According to the passage on credit rating agencies below, which three agencies are the biggest in the world?

Selected text
>> BEGIN

A credit rating agency is a company which rates the debtors on the basis of their ability to pay back the debt in a timely manner. They rate large scale borrowers, whether companies or governments. This rating analyzes the general creditworthiness of a country or foreign government. Sovereign credit ratings take into account the overall economic conditions of a country including the volume of foreign, public and private investment, capital market transparency and foreign currency reserves. There are three big credit rating agencies in the world which are Standard and Poor’s (S&P), Moody’s and Fitch Ratings. These agencies use letter codes to assess issuers. The highest score is a Triple A (AAA) and the lowest a Single D. The scale runs as follows: AAA, AA, A, BBB, BB, B, CCC, CC, C, and D.

Ratings can be made more specific by using + and – signs. For example, an issuer can be rated AAA+ or B-. Anything BB+ or below is considered high-yield, or “junk” bonds.


Credit rating agencies provide investors with objective analyses and independent assessments of companies and countries that issue such securities. They provide investors with information that helps them whether can repay their debts or not. These credit ratings have real effects upon an issuer and their ability to secure funding. The lower their rating, the better interest rates they have to offer to attract investors.

>> END

Recorded information
>> BEGIN

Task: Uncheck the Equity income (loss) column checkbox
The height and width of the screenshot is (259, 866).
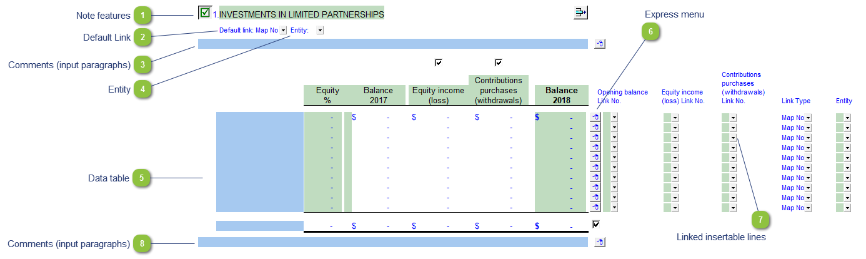Action: 439,62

>> END

Output of the task
Standard and Poor's (S&P), Moody's and Fitch Ratings.